Germline DNA was further analyzed after written informed consent to confirm the diagnosis of Lynch syndrome[11,12]. DNA was extracted from blood using a QIAamp DNA Blood Kit (QIAGEN, Venlo, Netherlands). Genetic examination was performed by whole-exome sequencing (WES) and by confirmatory Sanger sequencing. WES was conducted using an Ion Torrent AmpliSeq Exome RDY Panel kit (Thermo Fisher Scientific, Waltham, MA, USA) according to the manufacturer’s recommended protocol[13]. The Institutional Review Board of Shizuoka Cancer Center approved this study.

A novel heterozygous mutation was detected in the splice donor site of MLH1 intron 6 [NM_000249.3:c.545+2T>C (IVS6+2T>C): the localization was Chr3:37050398(GRCh37)] (Fig. 1d). This alteration has not been reported previously and was not found in any databases, including ClinVar (https://www.ncbi.nlm.nih.gov/clinvar/), the Human Gene Mutation Database (HGMD), and ExAC (http://exac.broadinstitute.org/).

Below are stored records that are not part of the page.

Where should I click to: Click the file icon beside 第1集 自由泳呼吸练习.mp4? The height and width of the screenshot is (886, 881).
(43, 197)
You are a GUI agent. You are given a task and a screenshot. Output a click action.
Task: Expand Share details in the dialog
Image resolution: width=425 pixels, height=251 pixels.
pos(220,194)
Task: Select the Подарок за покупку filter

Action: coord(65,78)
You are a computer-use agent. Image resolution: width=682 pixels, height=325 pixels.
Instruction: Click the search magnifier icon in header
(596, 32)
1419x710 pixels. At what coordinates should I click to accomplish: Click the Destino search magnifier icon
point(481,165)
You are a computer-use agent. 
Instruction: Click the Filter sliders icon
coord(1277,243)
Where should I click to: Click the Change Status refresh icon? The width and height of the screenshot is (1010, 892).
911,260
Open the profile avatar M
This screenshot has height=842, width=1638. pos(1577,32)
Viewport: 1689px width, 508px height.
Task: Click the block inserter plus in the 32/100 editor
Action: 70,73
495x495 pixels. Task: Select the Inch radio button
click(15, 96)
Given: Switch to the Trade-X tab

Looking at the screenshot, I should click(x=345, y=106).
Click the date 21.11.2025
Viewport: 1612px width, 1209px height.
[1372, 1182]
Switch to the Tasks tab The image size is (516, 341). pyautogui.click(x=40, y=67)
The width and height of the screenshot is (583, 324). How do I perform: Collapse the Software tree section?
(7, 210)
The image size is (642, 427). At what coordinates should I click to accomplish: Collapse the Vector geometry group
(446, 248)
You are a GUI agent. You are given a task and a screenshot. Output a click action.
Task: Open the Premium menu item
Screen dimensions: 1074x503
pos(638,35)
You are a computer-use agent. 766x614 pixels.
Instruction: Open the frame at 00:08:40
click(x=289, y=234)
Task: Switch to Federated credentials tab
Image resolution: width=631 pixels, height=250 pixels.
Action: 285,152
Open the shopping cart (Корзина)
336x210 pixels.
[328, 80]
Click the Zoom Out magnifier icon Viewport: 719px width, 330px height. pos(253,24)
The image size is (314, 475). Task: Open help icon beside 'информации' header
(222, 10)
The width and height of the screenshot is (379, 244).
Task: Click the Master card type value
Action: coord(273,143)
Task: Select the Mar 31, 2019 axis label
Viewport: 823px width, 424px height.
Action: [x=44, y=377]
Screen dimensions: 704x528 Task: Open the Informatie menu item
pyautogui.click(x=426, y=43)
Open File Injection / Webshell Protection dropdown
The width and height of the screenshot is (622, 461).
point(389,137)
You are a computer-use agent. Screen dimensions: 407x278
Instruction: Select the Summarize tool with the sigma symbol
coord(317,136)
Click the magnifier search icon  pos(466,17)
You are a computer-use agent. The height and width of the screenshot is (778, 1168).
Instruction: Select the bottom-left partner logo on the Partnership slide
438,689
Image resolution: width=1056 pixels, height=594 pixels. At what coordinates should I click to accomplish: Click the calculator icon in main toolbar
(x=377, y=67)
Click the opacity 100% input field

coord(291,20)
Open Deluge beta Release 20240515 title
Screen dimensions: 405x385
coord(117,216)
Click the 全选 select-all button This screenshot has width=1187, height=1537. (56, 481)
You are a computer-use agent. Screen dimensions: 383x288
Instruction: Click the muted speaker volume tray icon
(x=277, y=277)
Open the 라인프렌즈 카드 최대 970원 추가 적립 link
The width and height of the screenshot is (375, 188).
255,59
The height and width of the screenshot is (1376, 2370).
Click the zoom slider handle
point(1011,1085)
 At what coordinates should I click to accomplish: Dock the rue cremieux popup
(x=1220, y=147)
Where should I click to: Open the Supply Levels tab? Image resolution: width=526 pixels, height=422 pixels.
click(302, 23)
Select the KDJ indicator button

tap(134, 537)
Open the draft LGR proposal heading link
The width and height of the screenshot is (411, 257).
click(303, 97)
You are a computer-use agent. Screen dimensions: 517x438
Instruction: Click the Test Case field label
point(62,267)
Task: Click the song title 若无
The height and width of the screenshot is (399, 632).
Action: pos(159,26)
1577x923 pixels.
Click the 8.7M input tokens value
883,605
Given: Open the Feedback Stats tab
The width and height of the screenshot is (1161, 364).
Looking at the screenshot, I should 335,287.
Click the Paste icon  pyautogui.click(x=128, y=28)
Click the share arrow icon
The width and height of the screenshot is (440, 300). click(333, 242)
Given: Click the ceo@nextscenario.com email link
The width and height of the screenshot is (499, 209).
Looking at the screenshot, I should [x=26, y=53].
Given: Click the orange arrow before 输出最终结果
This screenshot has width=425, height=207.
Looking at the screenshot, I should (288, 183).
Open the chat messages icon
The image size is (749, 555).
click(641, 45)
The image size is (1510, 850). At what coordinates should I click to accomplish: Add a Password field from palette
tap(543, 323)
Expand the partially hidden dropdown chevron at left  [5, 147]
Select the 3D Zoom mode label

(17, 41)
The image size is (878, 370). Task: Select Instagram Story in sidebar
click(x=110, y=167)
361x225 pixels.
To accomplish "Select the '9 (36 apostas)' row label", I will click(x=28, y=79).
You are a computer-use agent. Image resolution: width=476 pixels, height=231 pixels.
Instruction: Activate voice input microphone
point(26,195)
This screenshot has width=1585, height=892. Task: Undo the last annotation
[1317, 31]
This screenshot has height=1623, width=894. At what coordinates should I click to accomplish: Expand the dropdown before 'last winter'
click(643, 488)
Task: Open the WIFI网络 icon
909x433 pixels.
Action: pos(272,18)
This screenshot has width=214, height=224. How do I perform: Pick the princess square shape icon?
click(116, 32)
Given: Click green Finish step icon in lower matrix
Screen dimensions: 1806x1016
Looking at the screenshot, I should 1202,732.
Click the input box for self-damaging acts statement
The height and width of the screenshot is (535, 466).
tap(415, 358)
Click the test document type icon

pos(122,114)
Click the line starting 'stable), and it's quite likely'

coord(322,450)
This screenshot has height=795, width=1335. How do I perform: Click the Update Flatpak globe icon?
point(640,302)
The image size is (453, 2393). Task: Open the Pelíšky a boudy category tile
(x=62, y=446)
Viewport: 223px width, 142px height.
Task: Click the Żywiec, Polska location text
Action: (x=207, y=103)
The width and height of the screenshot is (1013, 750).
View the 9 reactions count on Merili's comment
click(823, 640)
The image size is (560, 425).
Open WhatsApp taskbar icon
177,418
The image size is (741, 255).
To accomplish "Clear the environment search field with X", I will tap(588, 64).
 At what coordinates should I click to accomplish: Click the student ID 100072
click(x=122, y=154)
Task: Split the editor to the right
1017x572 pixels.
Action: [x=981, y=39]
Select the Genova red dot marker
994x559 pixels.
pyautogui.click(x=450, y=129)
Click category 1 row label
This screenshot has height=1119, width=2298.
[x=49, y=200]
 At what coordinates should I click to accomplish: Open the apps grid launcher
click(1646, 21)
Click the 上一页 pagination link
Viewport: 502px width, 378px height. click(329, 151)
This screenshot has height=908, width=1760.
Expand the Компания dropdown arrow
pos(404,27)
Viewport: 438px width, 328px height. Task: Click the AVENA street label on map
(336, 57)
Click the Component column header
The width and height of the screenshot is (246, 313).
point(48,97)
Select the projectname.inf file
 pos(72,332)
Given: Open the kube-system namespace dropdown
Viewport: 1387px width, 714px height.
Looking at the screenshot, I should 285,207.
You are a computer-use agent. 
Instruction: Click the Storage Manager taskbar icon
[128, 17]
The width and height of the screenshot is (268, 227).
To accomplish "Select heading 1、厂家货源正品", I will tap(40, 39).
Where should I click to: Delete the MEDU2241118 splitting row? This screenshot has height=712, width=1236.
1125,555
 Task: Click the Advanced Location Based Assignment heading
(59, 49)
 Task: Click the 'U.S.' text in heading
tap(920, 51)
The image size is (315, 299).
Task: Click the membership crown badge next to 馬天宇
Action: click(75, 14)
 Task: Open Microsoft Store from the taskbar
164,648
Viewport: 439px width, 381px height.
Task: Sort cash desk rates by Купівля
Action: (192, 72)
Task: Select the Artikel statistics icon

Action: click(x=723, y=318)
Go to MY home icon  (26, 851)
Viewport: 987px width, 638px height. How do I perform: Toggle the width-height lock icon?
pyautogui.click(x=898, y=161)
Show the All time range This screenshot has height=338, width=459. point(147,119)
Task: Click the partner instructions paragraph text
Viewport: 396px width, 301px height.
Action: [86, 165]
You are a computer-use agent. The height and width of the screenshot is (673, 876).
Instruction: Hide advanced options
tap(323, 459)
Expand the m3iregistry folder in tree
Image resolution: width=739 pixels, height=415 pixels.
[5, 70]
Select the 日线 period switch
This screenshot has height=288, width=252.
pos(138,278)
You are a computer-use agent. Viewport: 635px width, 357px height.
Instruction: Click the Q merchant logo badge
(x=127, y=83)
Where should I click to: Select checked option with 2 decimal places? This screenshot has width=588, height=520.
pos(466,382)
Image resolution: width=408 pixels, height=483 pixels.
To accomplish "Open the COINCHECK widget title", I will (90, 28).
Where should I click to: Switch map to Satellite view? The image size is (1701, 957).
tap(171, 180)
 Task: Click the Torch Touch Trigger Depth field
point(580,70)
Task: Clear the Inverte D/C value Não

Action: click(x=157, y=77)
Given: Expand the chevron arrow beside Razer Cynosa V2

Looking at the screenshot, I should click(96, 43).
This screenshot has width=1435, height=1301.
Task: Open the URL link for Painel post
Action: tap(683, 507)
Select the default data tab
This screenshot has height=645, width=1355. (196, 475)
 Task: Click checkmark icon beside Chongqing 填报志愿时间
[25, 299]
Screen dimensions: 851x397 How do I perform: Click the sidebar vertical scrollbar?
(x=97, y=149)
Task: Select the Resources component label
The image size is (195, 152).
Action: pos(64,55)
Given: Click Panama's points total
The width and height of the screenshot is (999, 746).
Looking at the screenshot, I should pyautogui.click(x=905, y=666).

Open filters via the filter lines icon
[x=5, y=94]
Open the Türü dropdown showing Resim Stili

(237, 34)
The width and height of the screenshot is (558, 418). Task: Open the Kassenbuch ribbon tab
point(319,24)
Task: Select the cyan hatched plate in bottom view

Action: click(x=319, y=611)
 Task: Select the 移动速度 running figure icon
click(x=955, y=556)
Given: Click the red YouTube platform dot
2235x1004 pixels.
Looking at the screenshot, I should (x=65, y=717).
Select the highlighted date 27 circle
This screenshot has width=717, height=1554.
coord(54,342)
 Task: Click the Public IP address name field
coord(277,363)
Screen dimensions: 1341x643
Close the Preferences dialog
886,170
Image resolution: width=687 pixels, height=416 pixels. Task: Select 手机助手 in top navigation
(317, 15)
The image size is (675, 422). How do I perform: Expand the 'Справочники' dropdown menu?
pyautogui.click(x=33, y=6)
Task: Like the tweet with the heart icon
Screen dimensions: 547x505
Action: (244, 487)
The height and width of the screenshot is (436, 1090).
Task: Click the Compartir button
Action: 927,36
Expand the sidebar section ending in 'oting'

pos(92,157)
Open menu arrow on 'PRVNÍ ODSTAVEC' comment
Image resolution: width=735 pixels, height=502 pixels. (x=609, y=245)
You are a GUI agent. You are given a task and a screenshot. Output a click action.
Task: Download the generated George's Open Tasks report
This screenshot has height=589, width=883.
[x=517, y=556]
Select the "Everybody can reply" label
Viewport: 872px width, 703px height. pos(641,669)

A different sequence for a variant at this locus (MLH1 c.545+2T>A) was registered in the HGMD as a disease-causing mutation[14]. The base sequence of this domain is highly conserved and is reported to be essential for processing normal mRNA[15]. We designed a primer on intron 6 and performed reverse transcription-polymerase chain reaction (RT-PCR) to confirm the morbidity significance of this variant (Fig. 2a). For RNA extraction, fresh-frozen tissues, which had been stored in liquid nitrogen, were submerged in QIAzol Lysis Reagent (QIAGEN) and disrupted using a TissueLyser (QIAGEN). Total RNA was isolated using the miRNeasy mini kit (QIAGEN). RT-PCR was performed using DNase-treated RNA. This RT-PCR produced a normal sized product and abnormal variants that bound intron 6 and intron 7 (Figs. 2b–d). The splicing donor site c.545+2T>C (IVS6+2T>C) caused a splicing abnormality, and this variant was considered to be functionally affected.

Fig. 2

Results of RT-PCR analysis.

a The diagram shows alternatively spliced exons of MLH1. The intron 6 splicing variant was validated by designing primers b and c within intron 6 (Intron 6: 2915 bp). A white box represents an exon, and a black box shows an intron. b Normal mRNA was also detected (PCR product by primer a and d, 157 bp), so this mutation is heterozygous. c Abnormal mRNA including intron 6 was detected (PCR product by primer a and b, 373 bp). d Abnormal mRNA including intron 6 (primer c and d, 359 bp) and introns 6 and 7 (PCR product by primer c and d, 507 bp) were detected

The patient developed two colon cancers in a relatively short period at his young age. The initial rectal cancer demonstrated mucinous carcinoma, and the second ascending colon cancer dedifferentiated and permeated into a lymph duct. The National Comprehensive Cancer Network (NCCN) guideline recommends screening of patients with Lynch syndrome for colorectal cancer every 1, 2 years, as their tumors progress rapidly relative to ordinary colorectal tumors. However, patients with Lynch syndrome can occasionally develop subsequent colon cancers within an even shorter interval[16]. At present, an unanswered question is whether this aggressive feature is common in all patients with Lynch syndrome or is limited to those with a specific mutation site. Therefore, clinicians must perform surveillance carefully with these aspects in mind.

In conclusion, we discovered a novel germline variant of MLH1 (IVS6+2T>C) that causes dysfunction of the MLH1 protein and promoted the development of multiple colon cancers in a young patient with Lynch syndrome. Accurate diagnosis of this genetic syndrome is beneficial in clinical practice for genetic counseling and surveillance of these patients and their relatives[17,18].